Kaplan’s Business Model Innovation Factory
Point: Experiment with new business models in a “connected adjacency” before committing to them.
Story: Saul Kaplan, founder of the Business Innovation Factory (BIF), just wrote a new book, The Business Model Innovation Factory. Kaplan shares 15 business model innovation principles, weaving in his personal experience (from Eli Lilly to Accenture to BIF) as well as experiences from numerous presenters at BIF’s Collaborative Innovation Summits. My favorite chapter in the book was “R&D for New Business Models.”
In the chapter, Kaplan describes how to deal the challenges of testing a new business model. Organizations can’t easily jump from an entrenched business model to a new one. There’s too much support for the old model and too many unknowns about the new one. The solution is to test the new business model in what Kaplan calls “connected adjacencies.” A connected adjacency is like a real-world sandbox or living lab. For example, Kaplan details how Accenture changed its business model from being a systems integrator to being a business integrator. Accenture (Andersen Consulting at the time) started to rapidly build a strategic capability alongside its existing systems integration business. As Kaplan writes,
“It was a connected adjacency that was given the autonomy and resources necessary to scale a rapidly-growing strategy practice from scratch – right next to the huge systems integration practice. We were an entrepreneurial business unit within the context of the behemoth. The emergent strategy practice would never have worked if it had to live by the rules of the core business model at the time. If not protected, it would have been swallowed alive by line partners from within the core business model. The new business model needed to be shielded, at least temporarily, within the relative safety of a connected adjacency.”
Part of the success of experimenting in a connected adjacency is letting employees self-select to participate. In Accenture’s case, the company went so far as to hire partners directly from outside the company – something the company had never done before in its “promote from within” philosophy of the past. The connection between the existing business and the innovation sandbox is vital, however, because it lets ideas and experiences be transferred between the two spheres.

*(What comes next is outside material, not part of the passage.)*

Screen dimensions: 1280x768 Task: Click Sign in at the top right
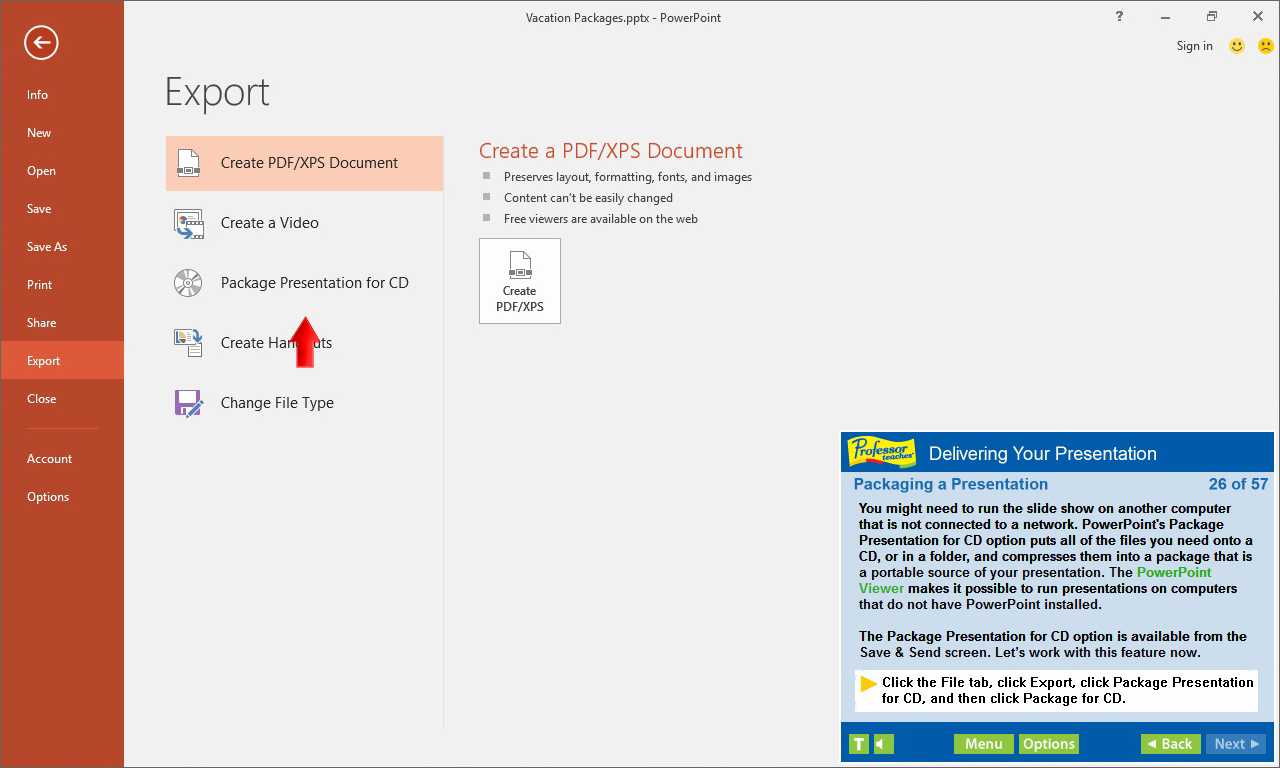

In another example, Kaplan describes Babson College’s creation of Babson Global, an entity separate from Babson’s core business model that serves as an R&D platform for creating, prototyping and testing new approaches for teaching entrepreneurship and creating entrepreneurial ecosystems in communities worldwide. The entity is separate from the college but adjacent to it – faculty and staff from the college self-select to participate.
Action:
- Nurture the new business model in a “connected adjacency” — a sandbox, living lab, or side unit of the main business.
- Protect the developing new business model effort from the old model’s metrics and pressures.
- Allow staff to self-select or volunteer for the new model, or hire outsiders so that you have open-minded enthusiasts for the new model rather than adherents to the old.